[Requirement] Repeat the data in full and exactly. Leave the pictures out.

[Data]
######

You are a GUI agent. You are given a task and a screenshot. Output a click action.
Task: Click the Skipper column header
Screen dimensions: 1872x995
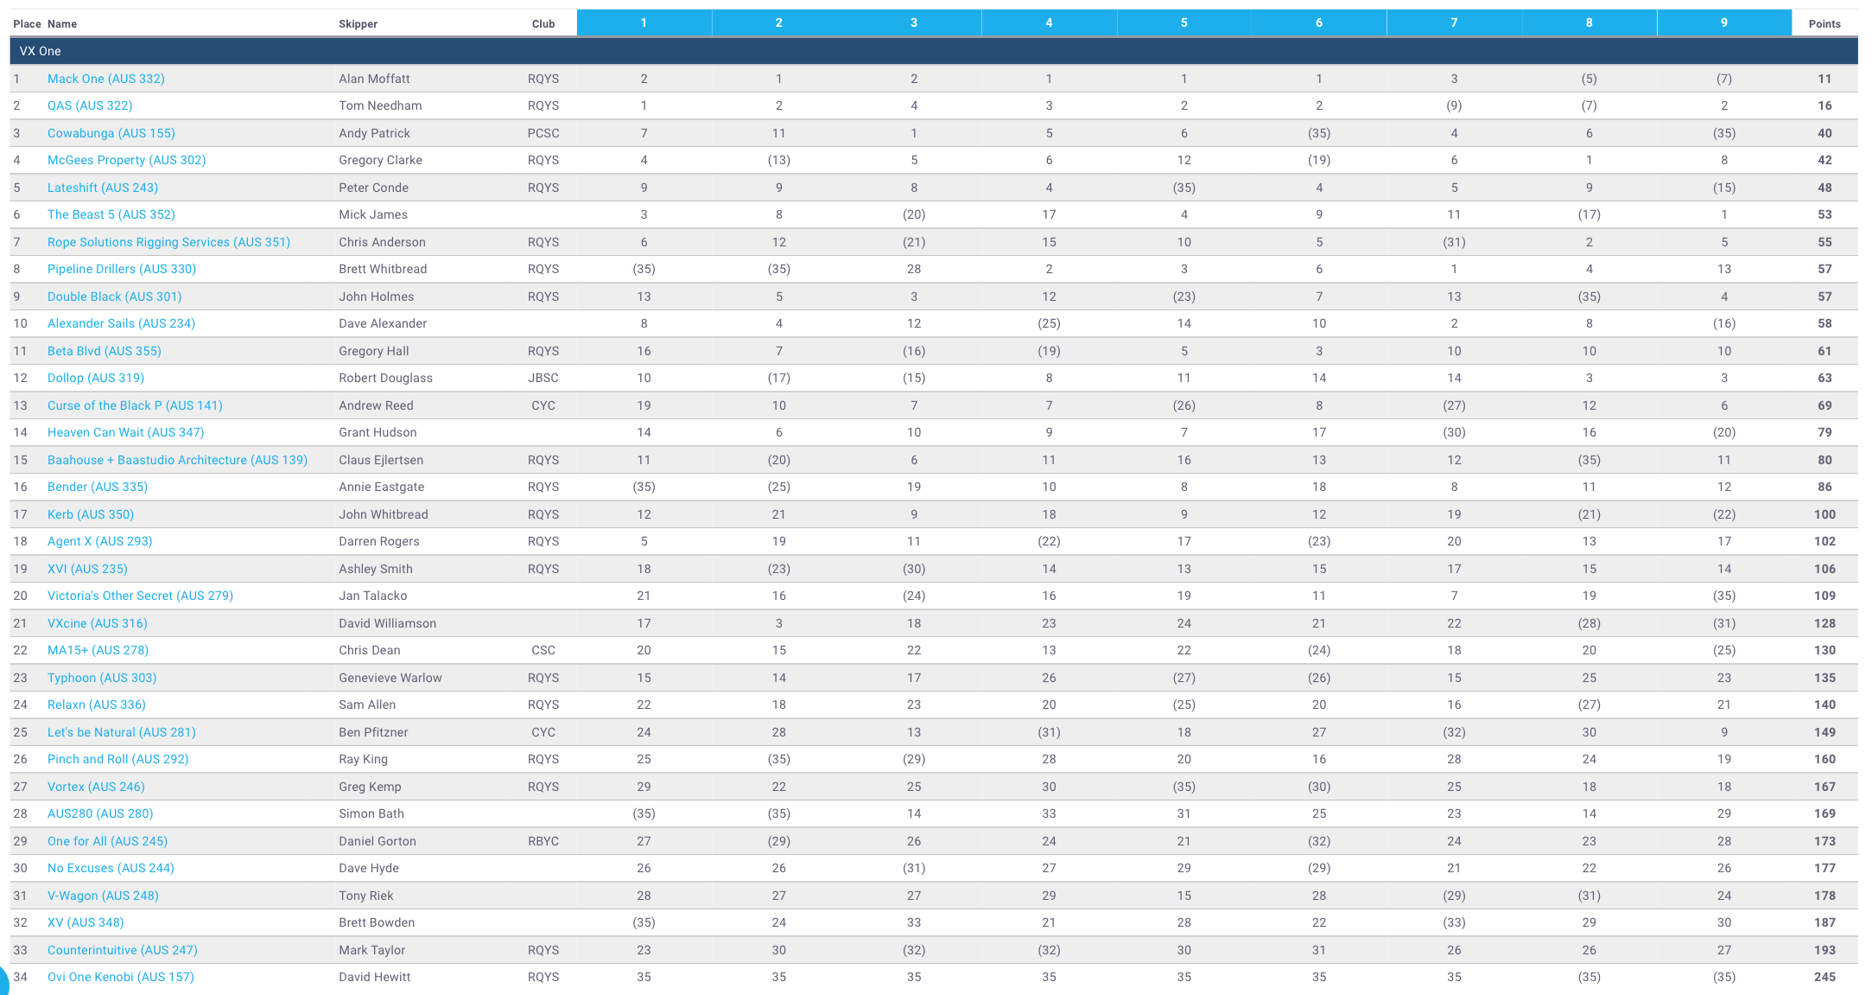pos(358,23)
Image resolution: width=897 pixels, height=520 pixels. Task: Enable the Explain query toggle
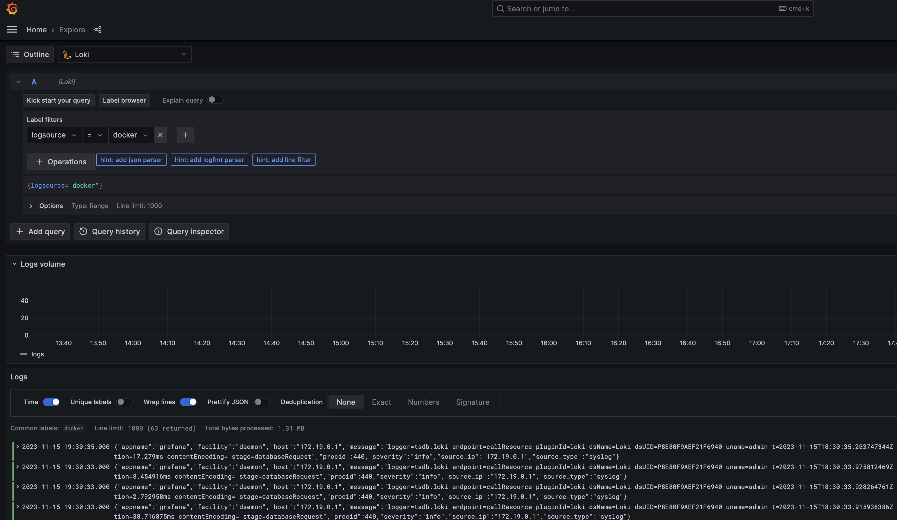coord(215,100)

######

[Answer to the exercise]
You are a GUI agent. You are given a task and a screenshot. Output a click action.
Task: Click the Skipper column header
Screen dimensions: 1872x995
pos(358,23)
Image resolution: width=897 pixels, height=520 pixels. Task: Enable the Explain query toggle
coord(215,100)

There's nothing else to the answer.